Ivo Antunic

Ivo has a degree in architecture from TU Wien and is currently a student of Game Studies at University of Krems. He works as a Serious Game Designer for an international Railway Logistics Company and has successfully crowdfunded and published the board game www.world-control.net

Gambling for Freedom

FROG 2022 – Talk

Since the arrival of European settlers to the new world, First nation Americans have been subject to brutal allocation, separation and discrimination. As Indian reservations, recognized tribes have been granted partial sovereignty, not in the sense that they can raise their own army, but being able to enforce their own jurisdiction, that may differ from the state’s laws they are geographically located in. Through the means of liberal gaming and gambling laws, many tribes have found ways towards economic self-sufficiency in order to invest in their communities. The Indian Gaming Regulatory Act (IGRA) of 1988 marked the most significant legal breakthrough for fiscal independence of many tribes within the United States.
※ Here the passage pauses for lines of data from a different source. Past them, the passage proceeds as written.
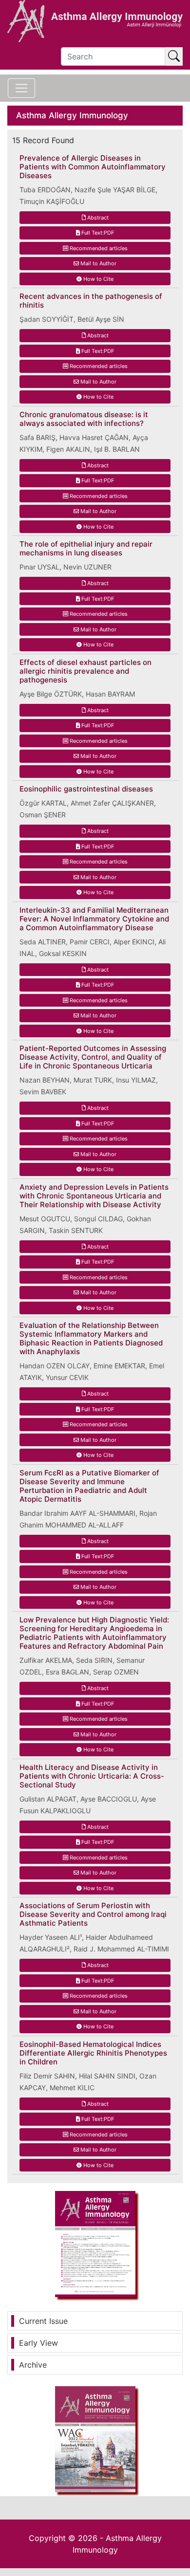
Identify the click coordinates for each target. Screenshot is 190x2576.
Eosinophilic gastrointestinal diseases (86, 789)
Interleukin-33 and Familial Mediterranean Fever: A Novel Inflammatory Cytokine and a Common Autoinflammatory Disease (94, 919)
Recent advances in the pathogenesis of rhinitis (90, 301)
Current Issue (43, 2321)
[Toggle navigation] (21, 88)
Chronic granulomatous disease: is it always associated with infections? (83, 419)
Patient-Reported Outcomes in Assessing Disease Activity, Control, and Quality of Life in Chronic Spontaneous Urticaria (92, 1057)
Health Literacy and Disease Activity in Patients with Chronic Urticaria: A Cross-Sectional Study (91, 1776)
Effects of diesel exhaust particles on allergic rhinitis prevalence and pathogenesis (85, 671)
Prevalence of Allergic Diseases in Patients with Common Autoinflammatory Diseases (92, 167)
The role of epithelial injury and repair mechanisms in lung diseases (85, 548)
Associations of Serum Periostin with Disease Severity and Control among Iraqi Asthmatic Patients (93, 1914)
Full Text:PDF (97, 232)
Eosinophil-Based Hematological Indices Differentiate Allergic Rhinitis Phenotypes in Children (93, 2053)
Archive (33, 2365)
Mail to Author (97, 263)
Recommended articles (98, 248)
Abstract (97, 217)
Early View (38, 2343)
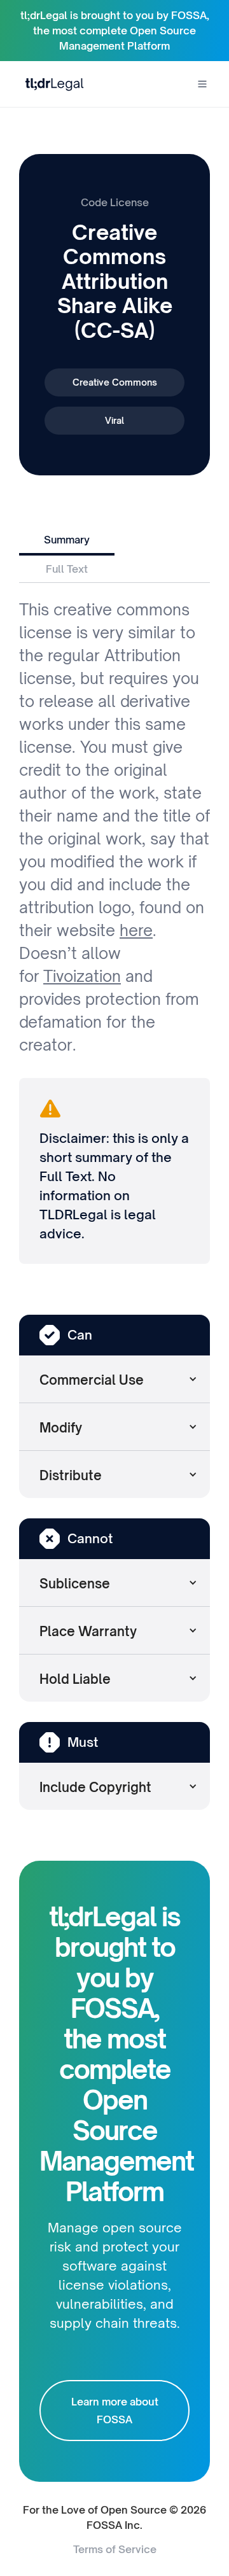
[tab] (66, 541)
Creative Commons (115, 382)
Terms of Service (114, 2549)
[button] (202, 84)
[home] (51, 83)
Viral (114, 420)
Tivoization (82, 976)
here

Generating more revenue than the iconic American gambling-sanctuaries of Las Vegas and Atlantic City combined, gaming in reservations attracts vast amounts of domestic tourists, since the taboo of gambling persists in most parts of the United States and it’s puritan roots. Many native American tribes however have a big cultural heritage in games and also concerning luck, thus forming a core legal argument for it’s sovereign self-determination. In contrast, many first nations of Canada are denied their own laws concerning gaming and gambling, when no proof of a tribe’s cultural heritage directly linked to gaming can be provided.
This struggle for empowerment through the means of gaming is historically truly unique, worth revisiting and going into detail.